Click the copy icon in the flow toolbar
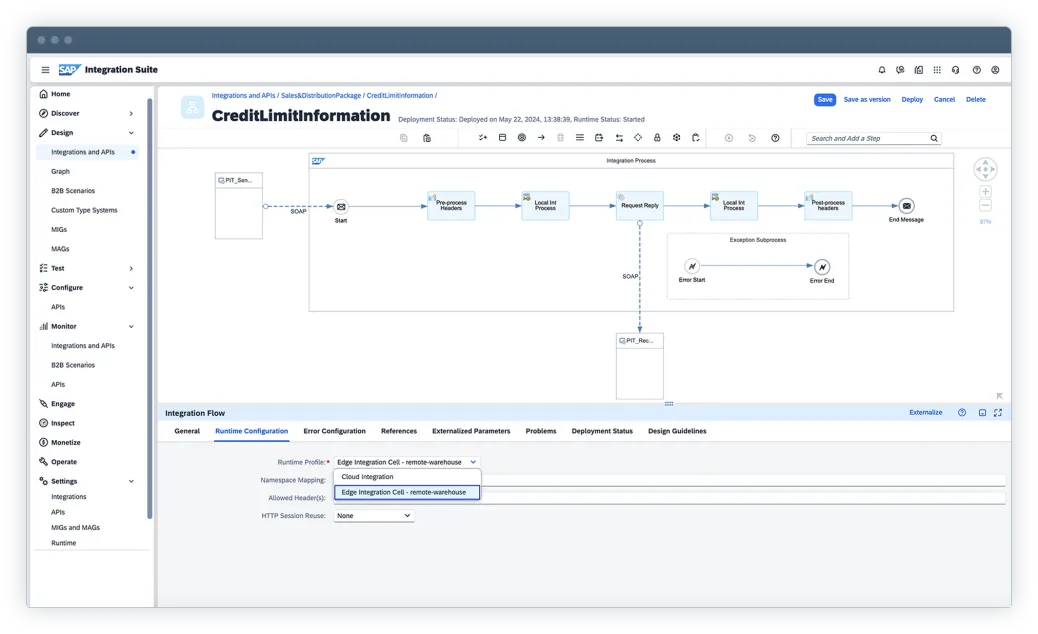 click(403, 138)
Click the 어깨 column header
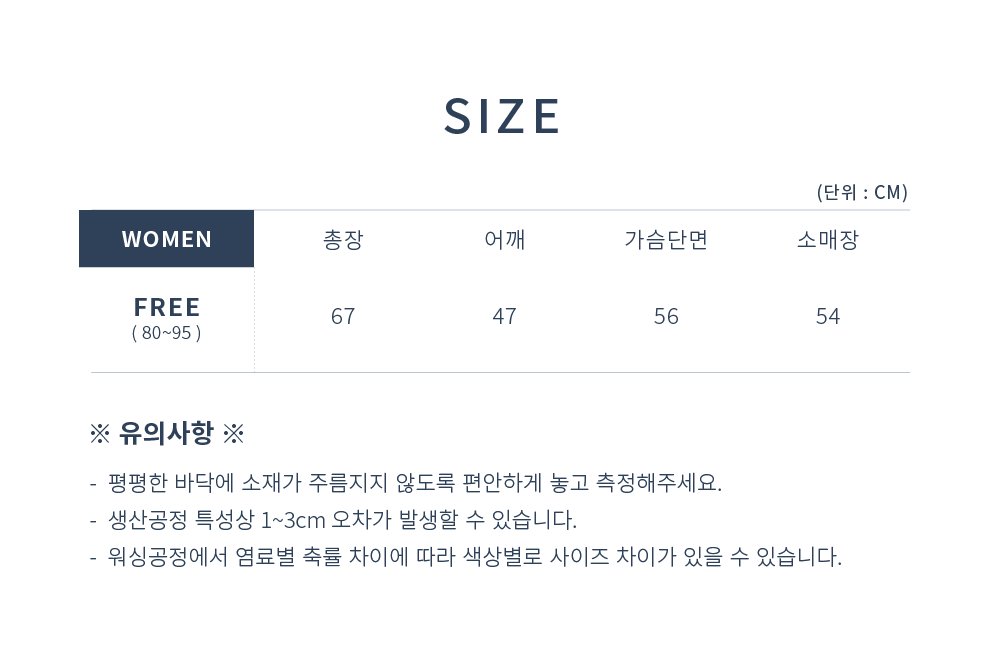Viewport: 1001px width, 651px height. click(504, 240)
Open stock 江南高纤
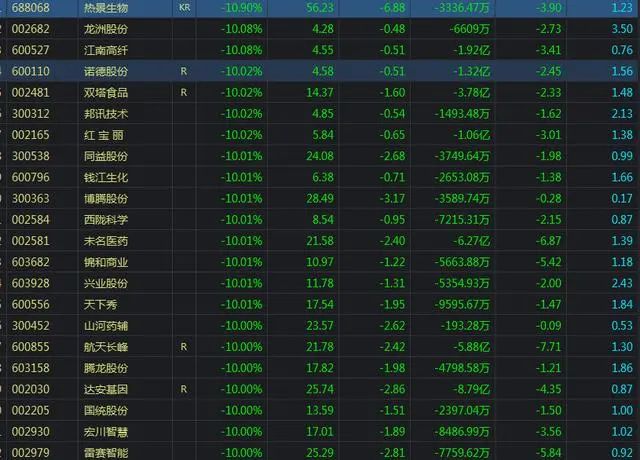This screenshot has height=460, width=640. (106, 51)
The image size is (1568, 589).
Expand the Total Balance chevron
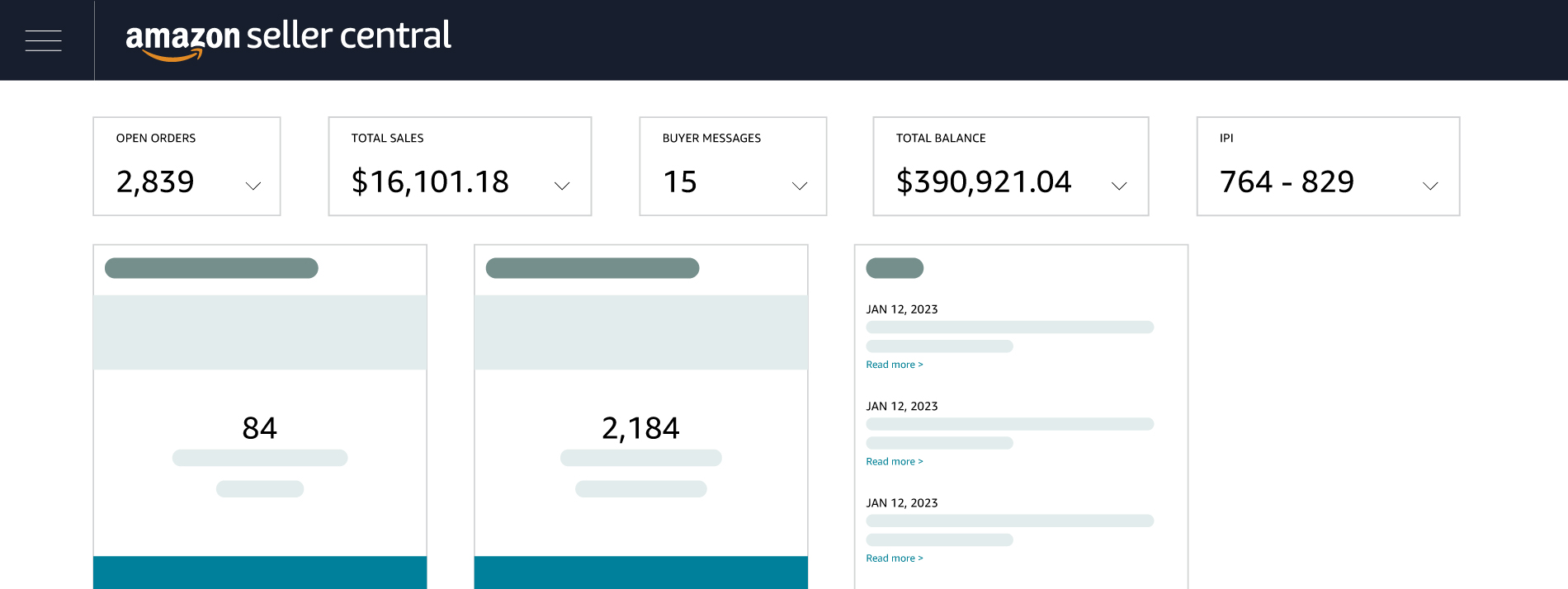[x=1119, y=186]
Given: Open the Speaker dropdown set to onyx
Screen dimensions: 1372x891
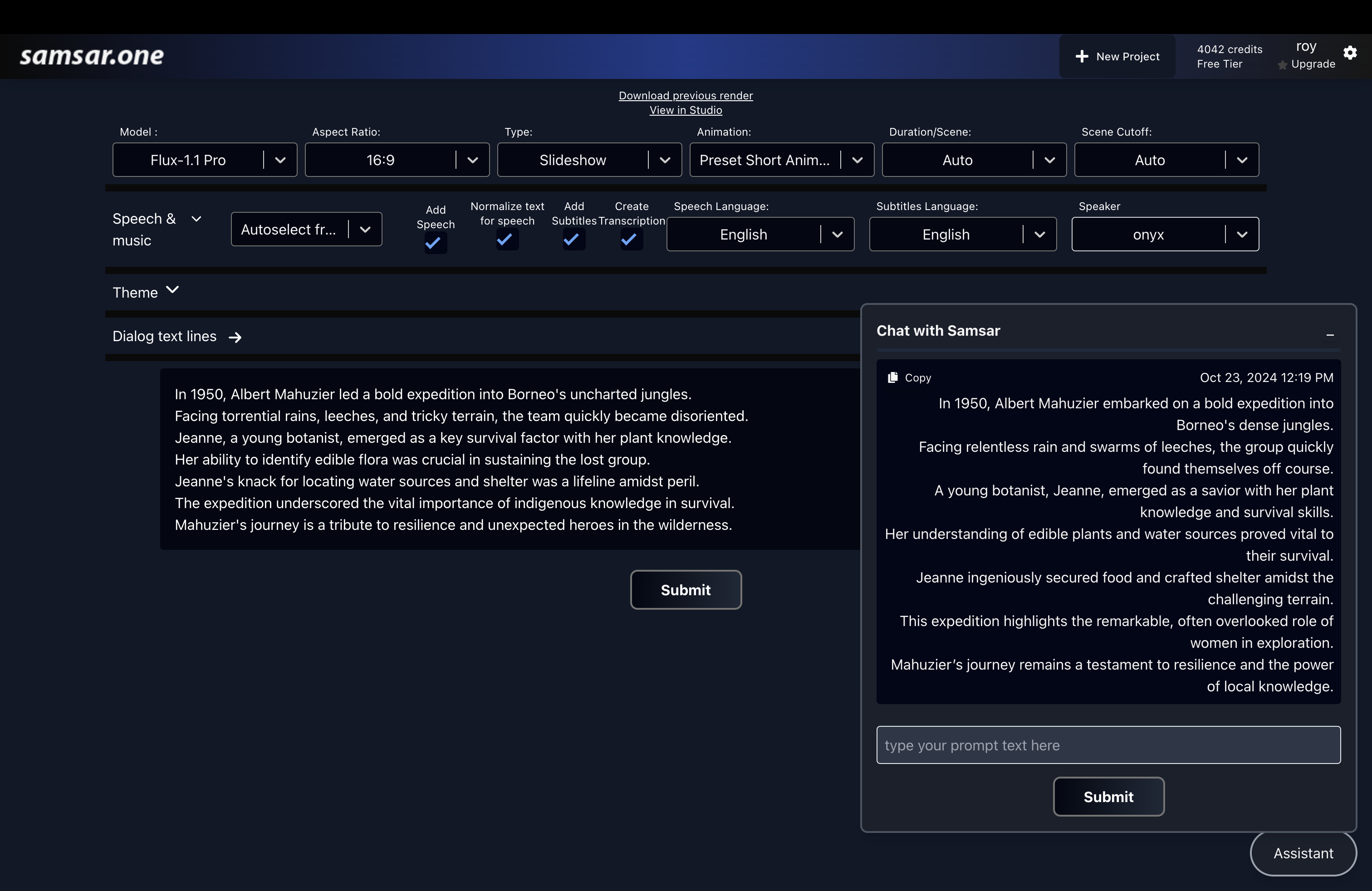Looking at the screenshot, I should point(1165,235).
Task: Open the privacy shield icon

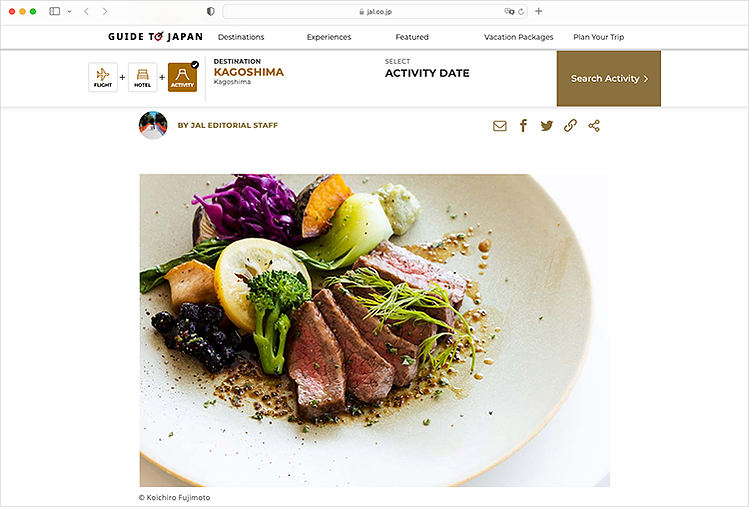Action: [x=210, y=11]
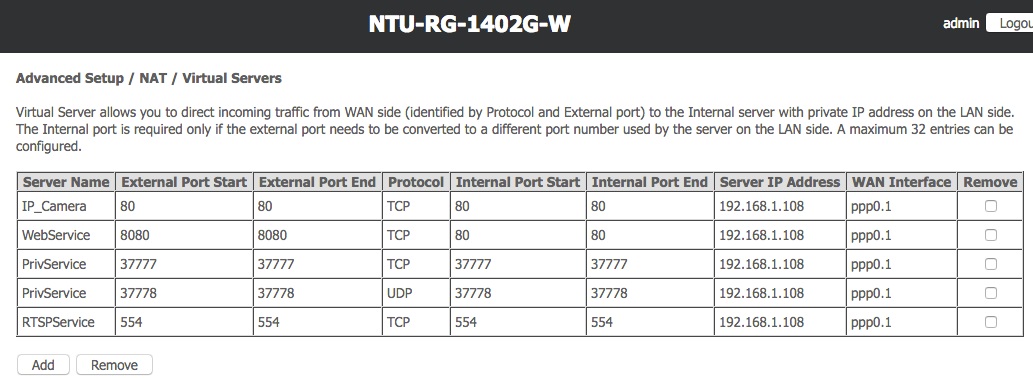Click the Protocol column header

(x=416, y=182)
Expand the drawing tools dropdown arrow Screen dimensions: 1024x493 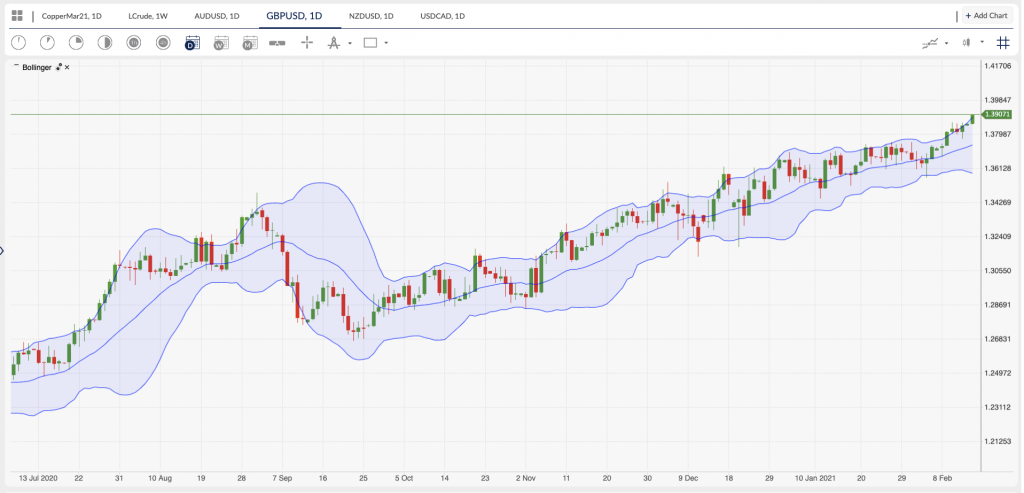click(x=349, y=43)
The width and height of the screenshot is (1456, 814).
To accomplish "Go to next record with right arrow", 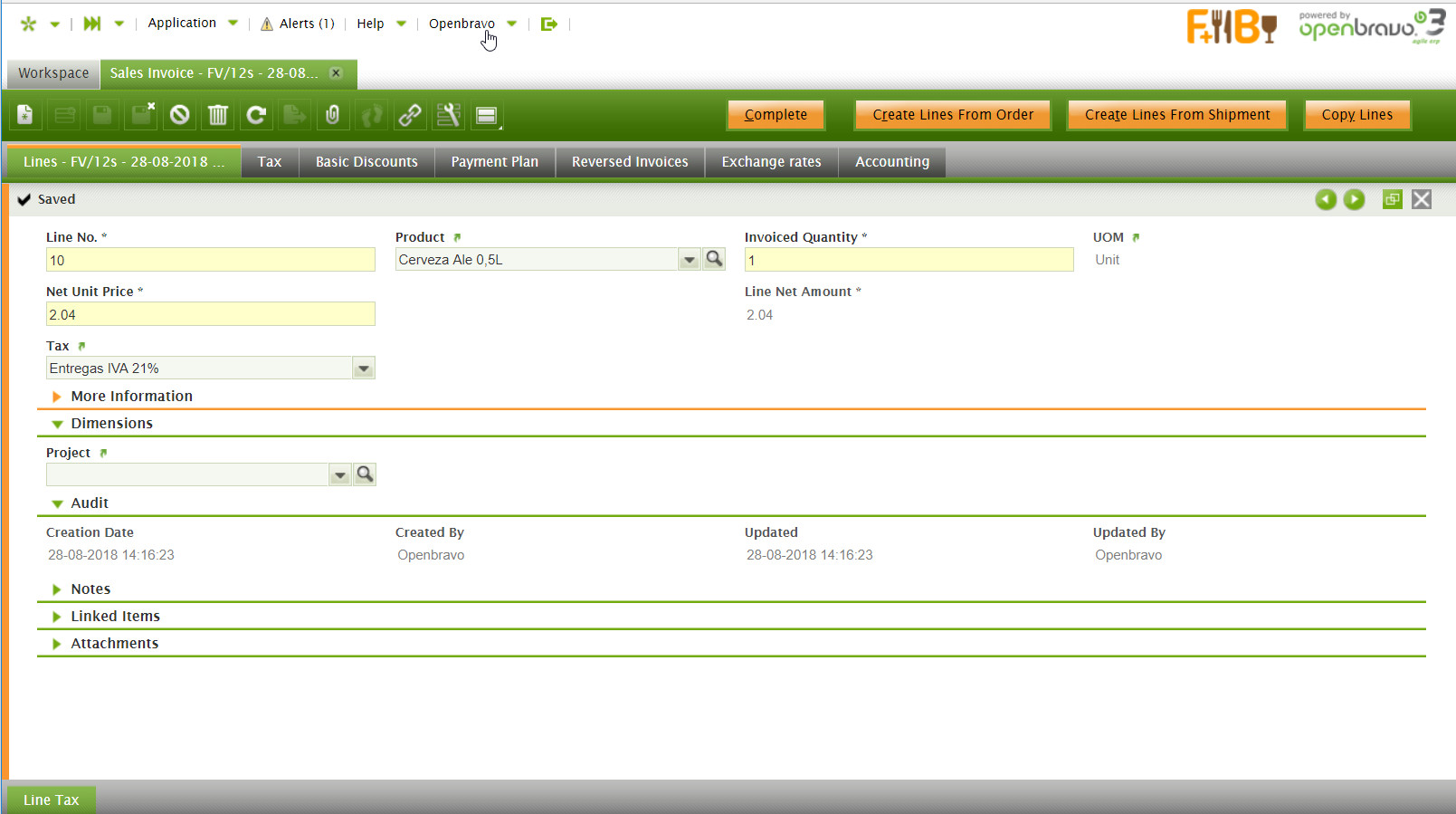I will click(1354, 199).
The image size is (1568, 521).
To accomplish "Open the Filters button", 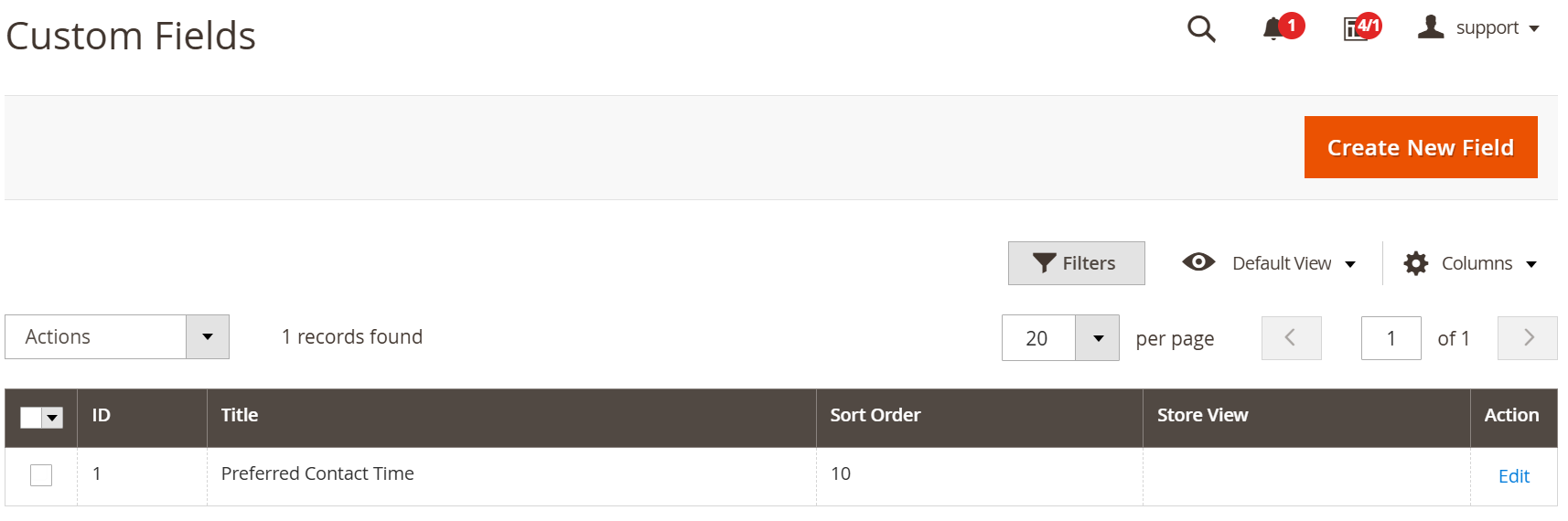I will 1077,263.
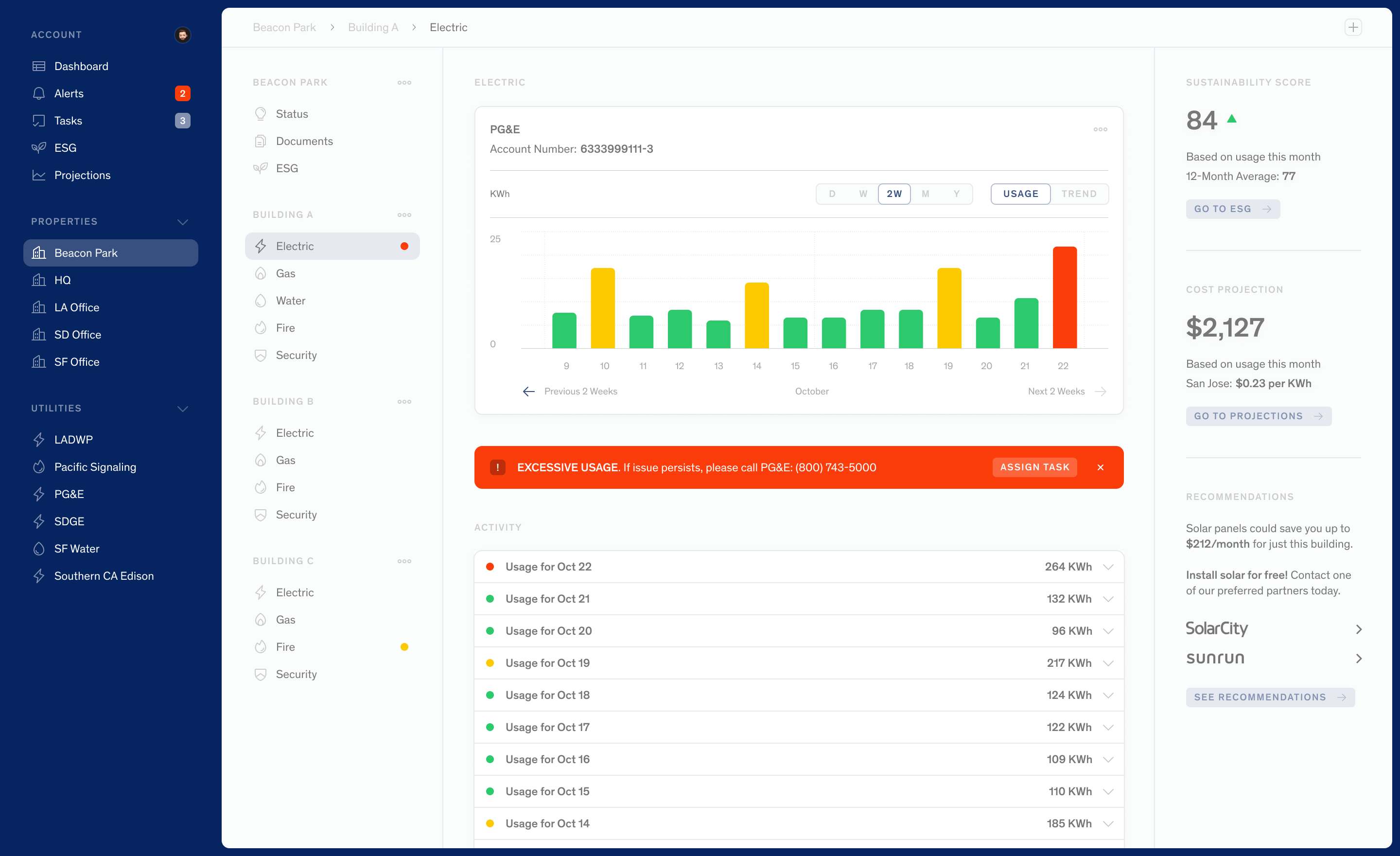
+ + +
How many lines in the entries above contain the word "image"? Reply with the number only.

Exercise solution
2